An All-Access show featuring UK is not in the works. But it's likely at some point.
"I think they'd be on our list if Coach (John) Calipari would be up for it," Margulis said. "We do so much with him.
"If you're talking basketball, Kentucky's always on the list."
No fan of UK fans
West Coast correspondent Chris Thompson came to Maui without game tickets. He hoped to find someone selling extra tickets.
As part of that effort, he checked the Web site Craigs-list, where he came upon this posting:
"I've got two reserved seats for the University of Washington vs. University of Virginia game on Monday, 11/22/10. Tickets are in the south grandstand, Row J. They are Washington booster seats. You'll be sitting next to me. No Virginia or Kentucky fans, please."
You might wonder how this Washington fan would know if the buyer rooted for Virginia or Kentucky.
"I'll ask to see your driver's license when you pick up the ticket," the seller said in his posting.
Big fan of UK fans
No one had a wider smile at this year's Maui Invitational than Tournament Chairman Dave Odom. The former coach at Wake Forest and South Carolina selects the participating teams. One of his aims is to make sure the stands are full of fans. Of course, UK fans could fill a dome given enough notice, so the Lahaina Civic Center is easy.
Although UK Coach John Calipari expressed reservations about coming to Maui, Odom hopes the fans' desire to go to Hawaii makes the critical difference.
After UK lost to Connecticut in Wednesday's finals, Odom said, "I had a dozen Kentucky fans come up and say, 'I hope you want us back in four years. We had the greatest time.' "
Rest assured, UK fans, Odom wants you back.

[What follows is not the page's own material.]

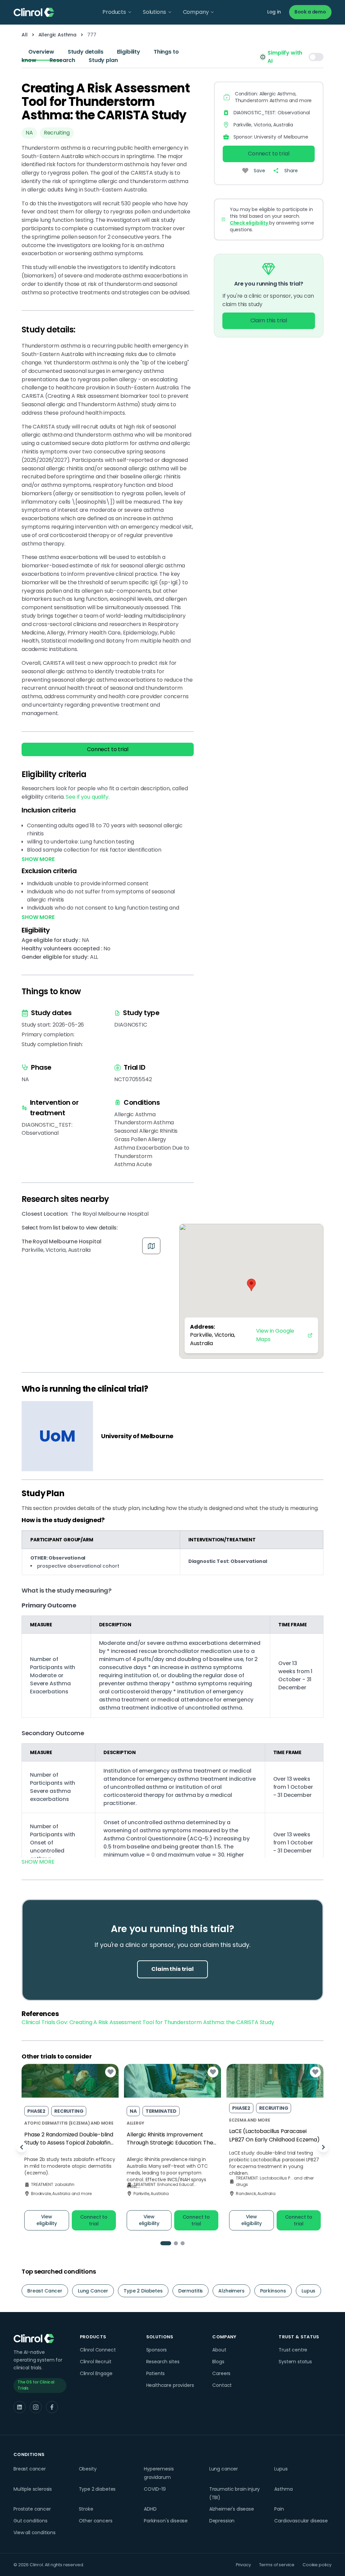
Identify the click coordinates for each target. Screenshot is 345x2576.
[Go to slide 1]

File away for future reference: Single-game tickets at a discounted price were available to see most of the action. Tickets were $100 per game if bought in advance. A booth set up outside the Lahaina Civic Center had tickets selling for as little as $25 for consolation games and no more than $70 for Wednesday's championship game.
Keep in mind, these tickets are for walk-up sale and are available in a limited number.
Aloha to 2011
Tournament Chairman Dave Odom did not want the stellar field set for 2011 to detract from last week's Maui Invitational. But that didn't stop the public address announcer from plugging next year's tournament during each day of play this year.
The teams in 2011 have won a combined 20 national championships: UCLA 11, Duke four, Kansas three, Georgetown one and Michigan one. Other teams set to play are Memphis, Tennessee and host Chaminade.
Teams in this year's Maui Invitational had won 11 national championships: Kentucky 7, Connecticut 2 and Michigan State 2.
The Maui Invitational held its customary news conference for coaches last Sunday morning. You only had to take a short walk along the paved path to come across a religious service, Hawaiian style. A restaurant fronting the beach played host to a church service.
Five hula dancers swayed to a recording of the hymn How Great Thou Art. Tourists, a large sampling wearing Kentucky clothing, sat at tables shooting video and taking photographs of the dancers.
The Pacific Ocean rippled and two other Hawaiian islands sat majestically in the distance. The November sunrise made the hills in the distance shine like new copper pennies. How great, indeed.
To former UK Coach Joe B. Hall. He turns 82 Sunday.